Pray Brethren

Pray Brethren

Wednesday, November 30, 2011

The Euro and the Nations

Back in 1860 as the United States was entering the Civil War, the southern states formed a Confederacy in which each state was in essence its own nation. States’ rights is what drove the South into secession and it was states’ rights that helped defeat the Confederacy. Why? Because each state, seeing itself as an independent nation, refused to centralize power in Richmond and instead focused on its own interests. Monies and troops were withheld, rail gauges changed throughout the South (making transnational troop transport difficult and inefficient), and each state had its own currency.

Which brings me to the Euro.

Europe began introducing the Euro back in 1999, in a sense forging one massive economic power consisting of multiple nations. We see in the 1860s, however, that the Southern Confederacy failed in large part because it wanted to be a confederacy of eleven separate nations.

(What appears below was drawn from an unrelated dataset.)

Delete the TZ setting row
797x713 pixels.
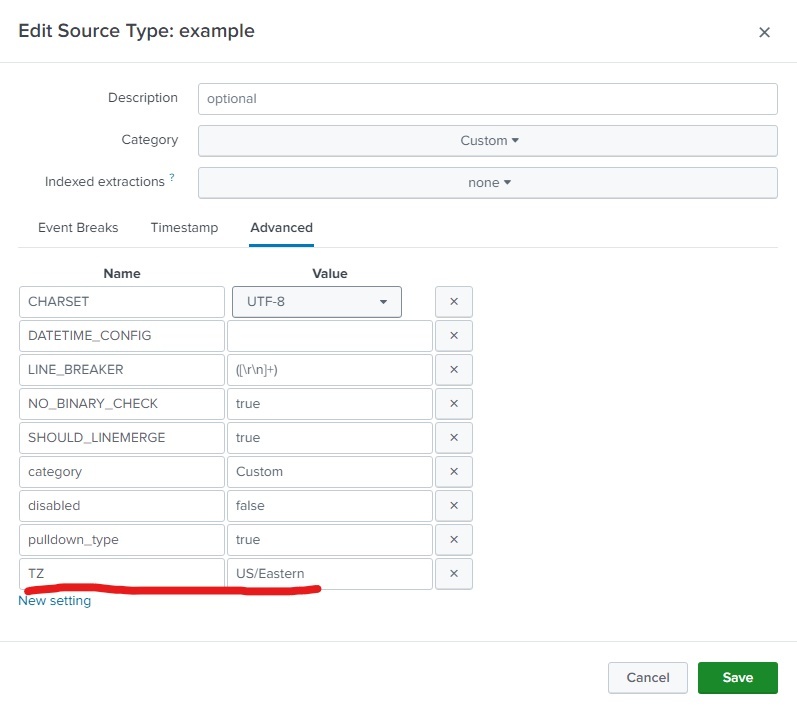[x=453, y=574]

America tried this with the Articles of Confederation but moved to the current Constitution because a Confederacy was simply too weak for a nation stretching from coast to coast. If Europe is to remain a continent of separate nations, it must allow each nation to retain a national currency. The potential failure of the Euro will mean the survival of the European nations. The two cannot coexist.

UPDATE: The chief financial officer of the European Bank for Reconstruction and Development now says there are only seven working days left to prevent the collapse of the Euro. National sovereignty is the new wall standing in front of the Euro's survival, for European nations using the Euro are looking at a massive bailout by Germany - in which case the Germans will be able to influence the future economic decisions made the debtor nations. As it stands, the strong national identities of Europe may prevent the German bailout, thus bringing the Euro closer to collapse.

That is unless the United States offers its own bail out. Let's hope not.